Olympics-Alpine skiing-Austria’s Mayer claims historic gold in men’s super-G
2022 Beijing Olympics – Alpine Skiing – Men’s Super-G – National Alpine Skiing Centre, Yanqing district, Beijing, China – February 8, 2022. Matthias Mayer of Austria reacts after his run. REUTERS/Jorge Silva
ANQING, China (Reuters) -Austria’s Matthias Mayer became the first man to win an Alpine skiing gold medal at three consecutive Olympic Games after winning the super-G at the Beijing Games on Tuesday.
Mayer, who won gold in downhill in Sochi in 2014 and super-G in Pyeongchang four years ago, raced down ‘The Rock’ in a time of 1:19.94 with American Ryan Cochran-Siegle just four hundredths of a second behind him.
Norway’s Aleksander Aamodt Kilde, the top ranked skier in both speed disciplines, had to settle for a bronze medal — his first in an Olympics but still a disappointing return after his fifth placed finish in downhill.
Mayer had picked up bronze in Tuesday’s downhill but got his hands on gold with a stunning final stage to his run where he made up the decisive time to move ahead of Kilde.
“I tried to push hard, really hard,” said Mayer, “I saw Kilde’s run on TV at the start and it was really good, so I knew that I had to go all-in.
“I tried to push hard to the last gate, and it was good.”
The Austrian found it hard to process his achievement of winning gold at all three Winter Games he has featured in.
“That’s such a big success, I can’t imagine right now,” he said.
Austria men’s head coach Sepp Brunner said Mayer had earned his status among the country’s all-time greats.
“He is one of the best. Sure Herman (Maier) won more races (in his career) but Matthias is up there with him. He is a superstar now. But he’s a good guy, still staying on the ground.”
Brenner said Mayer’s technique was perfectly suited to the packed, artificial snow of the past two Olympics.
“He likes Olympic snow … Korea was very similar. He has a lot of feeling for this type of snow.
“He is very strong in his head and that is what you need for these big events,” he added.
‘COUNTS FOR NOTHING’
Cochran-Siegle has just one career win on the World Cup circuit but threatened to push Mayer into second with an aggressive run that earned him a surprise silver — the United States’ first medal in men’s Alpine skiing since the 2014 Games in Sochi.

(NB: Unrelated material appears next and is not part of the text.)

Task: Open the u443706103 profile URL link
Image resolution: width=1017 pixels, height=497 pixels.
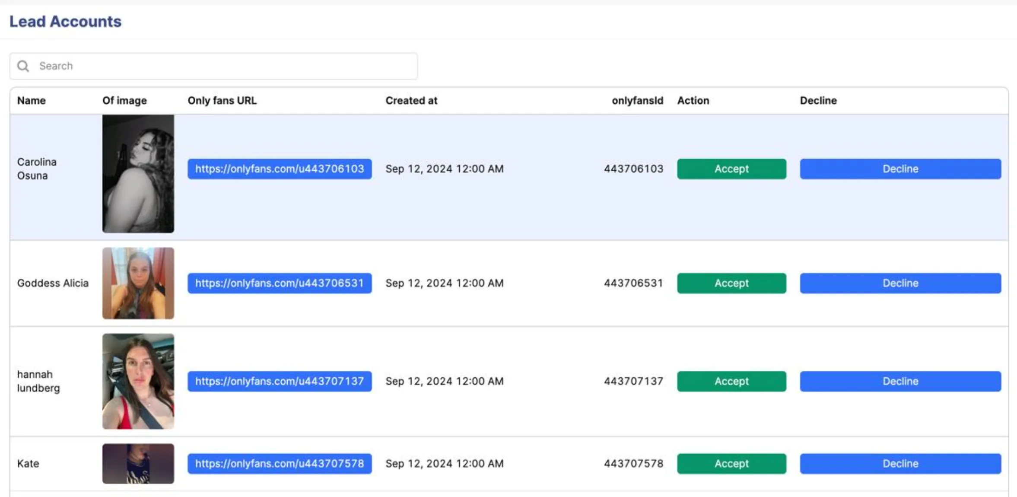Action: [279, 169]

His mother, Barbara Cochran, won gold in slalom in Sapporo in 1972.
“I’ve heard a lot of advice over the years from my mom that I’ve been able to channel that and it added up to today,” said the American.

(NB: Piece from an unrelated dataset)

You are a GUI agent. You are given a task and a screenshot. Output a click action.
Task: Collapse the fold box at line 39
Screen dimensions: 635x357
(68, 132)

“You have to be dialled with everything and you have to mentally be able to go out there and push.”
While Mayer’s performance over three Games is unmatched in men’s racing, in women’s skiing Italy’s Deborah Compagnoni won Olympic gold in super-G in 1992 and giant slalom in 1994 and 1998.

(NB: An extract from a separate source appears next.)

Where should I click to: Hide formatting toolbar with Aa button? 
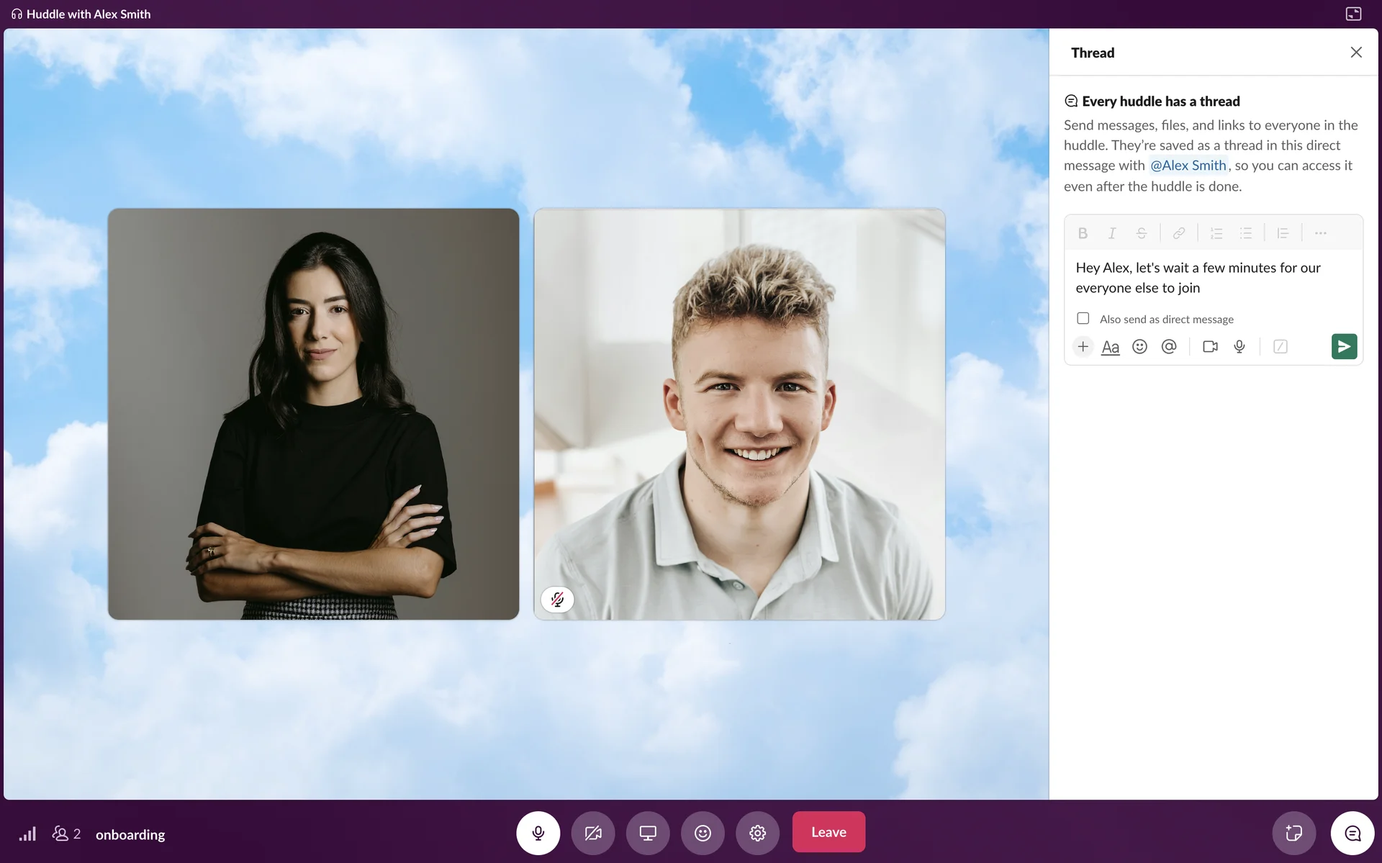1110,347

Mayer also became the first skier, male or female, to win gold in three successive Olympics purely in speed events.
His three golds take him level with Toni Sailer in Austria’s list of Olympic winners in Alpine skiing.
Switzerland’s Marco Odermatt, the overall World Cup leader, skied out of the race, leaving him still without a medal after his seventh place in downhill.
“It’s the Olympic Games, just the medal counts so maybe you are taking a little bit more risk than usual,” he said. “In the World Cup usually fourth, fifth place are some important points, here it counts for nothing.”